Bastante conseguiré si logro que no te saquen del módulo de los chivatos,
porque a la que te des una vuelta por el patio con el resto de los reclusos no
ibas a durar vivo ni cinco minutos.
-Soy inocente.
-Lo sé. Soy tu cuñado, te conozco;
tú no eres capaz de abrir ni una lata de sardinas, menos aún de matar a nueve
personas a lo largo de quince años. Pero la cuestión es cómo convenceremos al
Tribunal cuando te juzgue. Has escrito una novela en la que narras con
minuciosidad como asesinaste a esas mujeres, incluyes detalles objetivos que sólo
podían ser conocidos por alguien que se encontraba en el escenario del crimen.
Si tú no lo hiciste, ¿cómo sabías la forma exacta en que murieron?
-Carlos, hay algo que debo decirte.
Es algo… vergonzoso.
-Soy tu abogado, lo que me digas es
confidencial.
-Yo no escribí esa maldita novela,
de hecho, jamás he escrito ninguna novela. Tengo un negro, alguien que escribe
lo que yo firmo.
-¡Sabía que eras inocente!
-Se me hiela la sangre pensar que
contraté a semejante monstruo.
-¿Hay un contrato que os vincule?
-No, era un negro; entiéndeme, no
podía dejar ningún rastro que le relacionara conmigo. No hay contrato, ni
recibos, ni cartas, ni correos
electrónicos, ni mensajes telefónicos. Yo le hacía los encargos y los pagos en
efectivo. A veces él me seguía y me abordaba por la calle con impaciencia
cuando creía que me retrasaba en abonarle lo convenido, era muy mezquino en
cuestiones de dinero.
-Va a ser muy difícil probar que
fue tu negro quien redactó la novela. Ten, escribe en esta hoja su nombre y donde
se le puede encontrar. Encargaremos a un detective privado que le investigue.
-Carlos, si esto sale a la luz, el
público se dará cuenta de que soy un fraude. Será mi ruina.

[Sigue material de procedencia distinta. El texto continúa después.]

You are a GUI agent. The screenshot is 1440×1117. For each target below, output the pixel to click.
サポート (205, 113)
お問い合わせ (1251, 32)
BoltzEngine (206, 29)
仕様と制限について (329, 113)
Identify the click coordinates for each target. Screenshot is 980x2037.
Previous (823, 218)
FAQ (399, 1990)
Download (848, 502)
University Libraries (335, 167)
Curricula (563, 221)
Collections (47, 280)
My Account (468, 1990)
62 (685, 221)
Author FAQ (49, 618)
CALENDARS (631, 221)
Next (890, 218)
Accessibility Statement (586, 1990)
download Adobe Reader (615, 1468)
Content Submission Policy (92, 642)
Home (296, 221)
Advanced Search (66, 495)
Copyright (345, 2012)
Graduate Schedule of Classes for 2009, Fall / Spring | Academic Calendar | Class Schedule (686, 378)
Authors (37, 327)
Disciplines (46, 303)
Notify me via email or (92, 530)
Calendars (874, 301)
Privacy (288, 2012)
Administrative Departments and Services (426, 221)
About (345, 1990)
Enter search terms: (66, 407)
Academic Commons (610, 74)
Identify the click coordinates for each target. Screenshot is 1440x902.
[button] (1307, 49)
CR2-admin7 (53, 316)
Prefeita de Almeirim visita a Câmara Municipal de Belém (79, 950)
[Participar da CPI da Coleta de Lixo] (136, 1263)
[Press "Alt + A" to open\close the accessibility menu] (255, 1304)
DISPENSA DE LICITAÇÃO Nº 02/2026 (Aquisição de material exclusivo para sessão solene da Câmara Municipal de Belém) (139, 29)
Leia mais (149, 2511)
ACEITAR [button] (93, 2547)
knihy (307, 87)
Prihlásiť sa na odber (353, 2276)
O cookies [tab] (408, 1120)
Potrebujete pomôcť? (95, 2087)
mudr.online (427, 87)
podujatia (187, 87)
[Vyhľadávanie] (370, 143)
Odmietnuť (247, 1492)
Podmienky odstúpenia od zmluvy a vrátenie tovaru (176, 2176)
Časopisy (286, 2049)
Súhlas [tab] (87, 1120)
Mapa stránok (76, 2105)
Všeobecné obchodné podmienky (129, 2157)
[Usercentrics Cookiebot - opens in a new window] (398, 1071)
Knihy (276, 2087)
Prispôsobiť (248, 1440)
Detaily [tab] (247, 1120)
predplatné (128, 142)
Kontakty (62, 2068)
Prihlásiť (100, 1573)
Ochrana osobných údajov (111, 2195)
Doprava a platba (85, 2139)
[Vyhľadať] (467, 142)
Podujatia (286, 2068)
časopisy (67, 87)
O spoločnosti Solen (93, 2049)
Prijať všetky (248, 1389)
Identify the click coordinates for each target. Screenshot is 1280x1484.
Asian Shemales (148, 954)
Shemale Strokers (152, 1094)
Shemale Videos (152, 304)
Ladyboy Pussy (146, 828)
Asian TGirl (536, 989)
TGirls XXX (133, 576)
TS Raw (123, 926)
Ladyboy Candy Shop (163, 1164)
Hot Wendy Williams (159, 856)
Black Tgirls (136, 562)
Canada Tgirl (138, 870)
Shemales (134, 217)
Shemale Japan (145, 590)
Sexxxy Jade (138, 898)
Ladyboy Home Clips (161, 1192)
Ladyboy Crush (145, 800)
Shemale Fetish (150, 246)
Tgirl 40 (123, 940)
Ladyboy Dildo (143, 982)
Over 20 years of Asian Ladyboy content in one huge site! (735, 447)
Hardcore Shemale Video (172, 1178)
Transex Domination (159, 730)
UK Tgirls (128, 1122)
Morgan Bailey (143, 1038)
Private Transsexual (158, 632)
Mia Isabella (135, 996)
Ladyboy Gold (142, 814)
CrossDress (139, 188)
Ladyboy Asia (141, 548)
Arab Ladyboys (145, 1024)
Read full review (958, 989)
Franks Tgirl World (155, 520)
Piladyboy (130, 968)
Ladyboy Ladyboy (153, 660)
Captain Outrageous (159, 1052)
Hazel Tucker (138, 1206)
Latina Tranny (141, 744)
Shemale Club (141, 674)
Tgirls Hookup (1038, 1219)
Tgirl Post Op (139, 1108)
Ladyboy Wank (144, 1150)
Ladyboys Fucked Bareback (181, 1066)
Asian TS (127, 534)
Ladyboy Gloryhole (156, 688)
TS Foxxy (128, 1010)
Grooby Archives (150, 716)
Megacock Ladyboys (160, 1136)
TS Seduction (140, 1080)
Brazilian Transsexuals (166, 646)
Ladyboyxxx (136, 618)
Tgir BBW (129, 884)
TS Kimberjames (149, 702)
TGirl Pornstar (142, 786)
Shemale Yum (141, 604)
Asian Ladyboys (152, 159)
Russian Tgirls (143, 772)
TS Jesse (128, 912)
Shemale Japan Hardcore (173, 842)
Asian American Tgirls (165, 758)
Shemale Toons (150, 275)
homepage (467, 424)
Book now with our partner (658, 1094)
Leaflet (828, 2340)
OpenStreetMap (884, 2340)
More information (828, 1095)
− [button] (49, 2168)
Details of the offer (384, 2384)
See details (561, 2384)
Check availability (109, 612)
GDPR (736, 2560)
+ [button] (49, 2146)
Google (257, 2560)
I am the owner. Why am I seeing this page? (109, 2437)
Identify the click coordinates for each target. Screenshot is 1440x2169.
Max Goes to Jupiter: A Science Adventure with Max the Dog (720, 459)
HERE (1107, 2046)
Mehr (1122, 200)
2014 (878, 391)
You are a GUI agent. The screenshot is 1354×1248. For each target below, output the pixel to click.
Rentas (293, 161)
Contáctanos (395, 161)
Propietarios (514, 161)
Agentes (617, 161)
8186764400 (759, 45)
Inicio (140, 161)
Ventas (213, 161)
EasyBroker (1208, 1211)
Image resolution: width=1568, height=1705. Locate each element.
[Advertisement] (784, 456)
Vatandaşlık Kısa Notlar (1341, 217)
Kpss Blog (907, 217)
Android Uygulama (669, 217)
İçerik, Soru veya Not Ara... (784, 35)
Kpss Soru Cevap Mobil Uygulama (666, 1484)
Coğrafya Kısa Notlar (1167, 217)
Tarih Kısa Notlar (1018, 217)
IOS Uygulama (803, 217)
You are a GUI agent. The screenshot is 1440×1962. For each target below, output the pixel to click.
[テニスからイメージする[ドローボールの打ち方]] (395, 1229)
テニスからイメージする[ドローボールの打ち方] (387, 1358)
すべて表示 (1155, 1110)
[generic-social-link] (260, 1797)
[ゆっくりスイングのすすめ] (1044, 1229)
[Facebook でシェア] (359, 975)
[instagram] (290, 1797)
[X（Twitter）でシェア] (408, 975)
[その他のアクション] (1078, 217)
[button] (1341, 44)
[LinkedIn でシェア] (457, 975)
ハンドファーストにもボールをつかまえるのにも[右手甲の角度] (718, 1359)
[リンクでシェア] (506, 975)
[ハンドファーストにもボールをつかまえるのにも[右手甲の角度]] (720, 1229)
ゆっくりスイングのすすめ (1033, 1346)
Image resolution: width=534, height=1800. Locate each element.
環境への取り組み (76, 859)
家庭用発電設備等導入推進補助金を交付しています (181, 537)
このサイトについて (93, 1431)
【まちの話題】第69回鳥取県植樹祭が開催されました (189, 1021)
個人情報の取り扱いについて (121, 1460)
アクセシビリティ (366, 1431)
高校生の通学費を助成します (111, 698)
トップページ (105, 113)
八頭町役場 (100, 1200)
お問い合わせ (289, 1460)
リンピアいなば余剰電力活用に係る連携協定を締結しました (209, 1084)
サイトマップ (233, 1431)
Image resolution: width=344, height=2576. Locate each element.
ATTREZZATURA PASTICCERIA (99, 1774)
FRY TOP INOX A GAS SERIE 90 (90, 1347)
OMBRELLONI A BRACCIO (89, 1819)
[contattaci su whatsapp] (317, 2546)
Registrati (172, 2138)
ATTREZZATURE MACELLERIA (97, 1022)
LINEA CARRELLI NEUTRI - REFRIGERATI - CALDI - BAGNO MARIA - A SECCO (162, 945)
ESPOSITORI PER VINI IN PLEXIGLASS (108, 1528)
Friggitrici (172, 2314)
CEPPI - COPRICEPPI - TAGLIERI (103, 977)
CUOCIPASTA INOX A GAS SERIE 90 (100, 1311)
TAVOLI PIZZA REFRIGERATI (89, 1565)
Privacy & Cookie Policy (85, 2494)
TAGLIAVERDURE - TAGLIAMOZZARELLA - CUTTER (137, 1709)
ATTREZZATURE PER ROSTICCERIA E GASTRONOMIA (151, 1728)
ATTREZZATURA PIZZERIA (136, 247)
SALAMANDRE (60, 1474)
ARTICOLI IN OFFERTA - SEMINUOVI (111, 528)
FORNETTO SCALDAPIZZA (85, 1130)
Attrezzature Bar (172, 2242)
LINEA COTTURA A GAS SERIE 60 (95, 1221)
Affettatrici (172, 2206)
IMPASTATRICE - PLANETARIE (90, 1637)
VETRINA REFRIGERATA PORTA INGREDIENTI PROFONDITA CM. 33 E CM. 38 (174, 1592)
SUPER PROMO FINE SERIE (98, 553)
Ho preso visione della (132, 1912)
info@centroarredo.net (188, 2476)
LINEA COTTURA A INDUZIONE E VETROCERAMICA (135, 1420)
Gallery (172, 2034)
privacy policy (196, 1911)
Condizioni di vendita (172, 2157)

-Es el precio que habrás de pagar
para evitar nueve condenas por asesinato.
II
Casi al terminar su segunda ronda
nocturna por la Ciudad Judicial, Daniel merodeaba por el archivo de la Sala de
lo penal. Llamó su atención una estantería coronada por un rótulo: “casos
abiertos”. Se detuvo a examinar varios legajos. El primer expediente trataba
del cuerpo de una mujer desconocida hallado en el interior de una maleta
abandonada en un bosque. El vigilante separó la carpeta y siguió buscando, cada
vez más animado. A medida que iba leyendo, se abría en su mente un mundo de
posibilidades narrativas. Aquellos sumarios proporcionaron el excelente
material con el que Daniel confeccionó la última y más exitosa novela negra de
Flavio.
( Relato públicado en el tercer número de la "Sirena
Varada; revista literaria bimestral" que se edita en México).